Data science in esoteric programming languages

Lyrics bot in V

V is all the rage in various hacker circles. There has been quite a lot of fuss recently about this little language over promising. I'm not going to take sides, or even rehash the arguments, but I am going to explore a little bit of this fun language.

With multiple thousand stars on github people are excited about the promises and potential of this language. From the landing page we see

Simple, fast, safe, compiled language for developing maintainable software
with claims that the language
Compiles itself in < 1s with zero dependencies.

I opted to use a pre-built version of the language. Installation was extremely easy and I had V up and running in minutes.
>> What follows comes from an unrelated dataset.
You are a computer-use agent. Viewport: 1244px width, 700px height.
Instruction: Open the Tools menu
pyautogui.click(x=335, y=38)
Honestly, this was a pleasant change from some of the other languages I have been playing with recently.

The claim to fame is extremely fast build times and very small, dependency free, executables. This doesn't often matter for data science projects, but in our case we are creating a Command Line Interface (CLI) and we don't want it to take up too much space.
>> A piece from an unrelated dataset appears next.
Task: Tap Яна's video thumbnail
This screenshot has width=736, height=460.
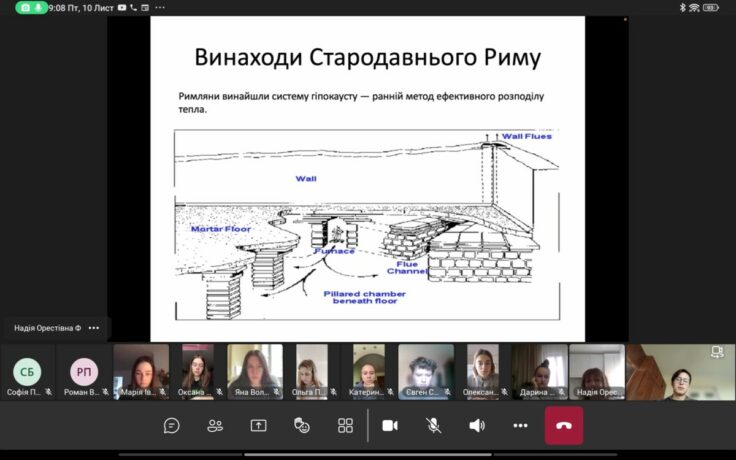Action: 255,372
However, the entire language + standard library is less than 2MB and the final code (compiled) for this post is $\sim200$kb which is quite nice.

Data acquisition pipeline

The true "secret sauce" of modern data applications is not the fancy ML methods, but the data itself. In truth, with the abundance of open source tools in data science, one can achieve quite good performance with off the shelf methods. However, if your data is low quality (or non-existent) then you will have a tough time building quality data services.

In this post, we'll talk about one simple way to gather data. Through APIs and JSON.

Jason?

JavaScript Object Notation, otherwise known as json (J-sawn) was created in the early 2000s as a stateless interchange format. It allows applications to communicate over the wire in blobs of information.
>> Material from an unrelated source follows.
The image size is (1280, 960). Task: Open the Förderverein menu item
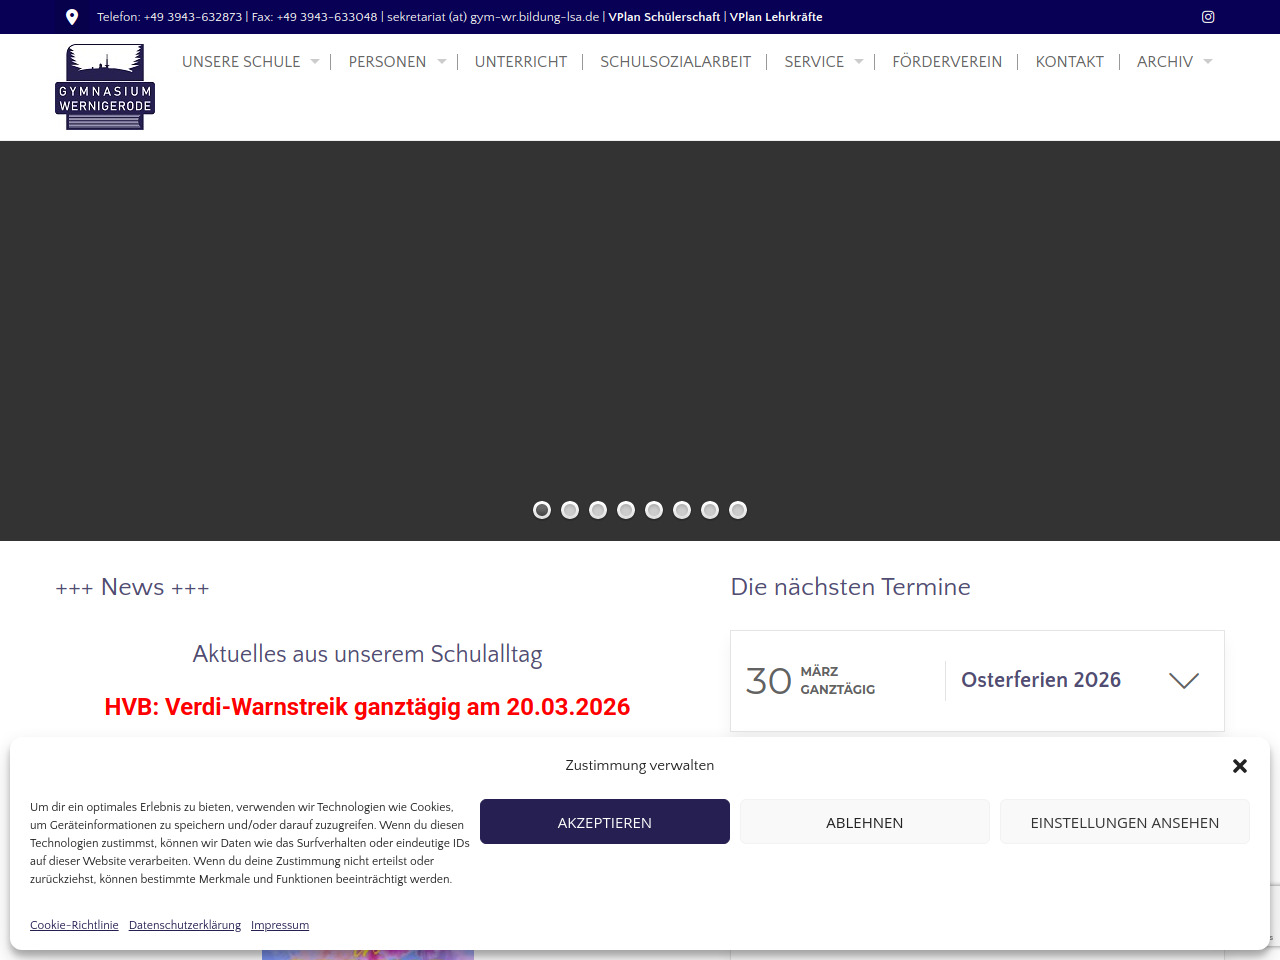[947, 62]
It is a nice way to associate key-value pairs for data storage and transmission.

In this example, we have a list of all pokemon, we are just showing the best one. You could query the object and ask for its id, name, weaknesses, and more. In many languages this is called a hash-map, in others it's referred to as a dictionary.

V uses structs as the principle data structure when working with JSON.

struct Pokemon {
    id int
    num string
    name string
    ...
    weakness []string
}

As a simple example, if we had a json of people and we wanted to explore our data, we could create a struct as follows.

struct Person{
    name string
    age int
    blood_type string
}

Then, when our data comes from our database

[{"name":"judd", "age":34, "blood_type": "o-"}, {"name": "jill", "age":46, "blood_type": "red"}]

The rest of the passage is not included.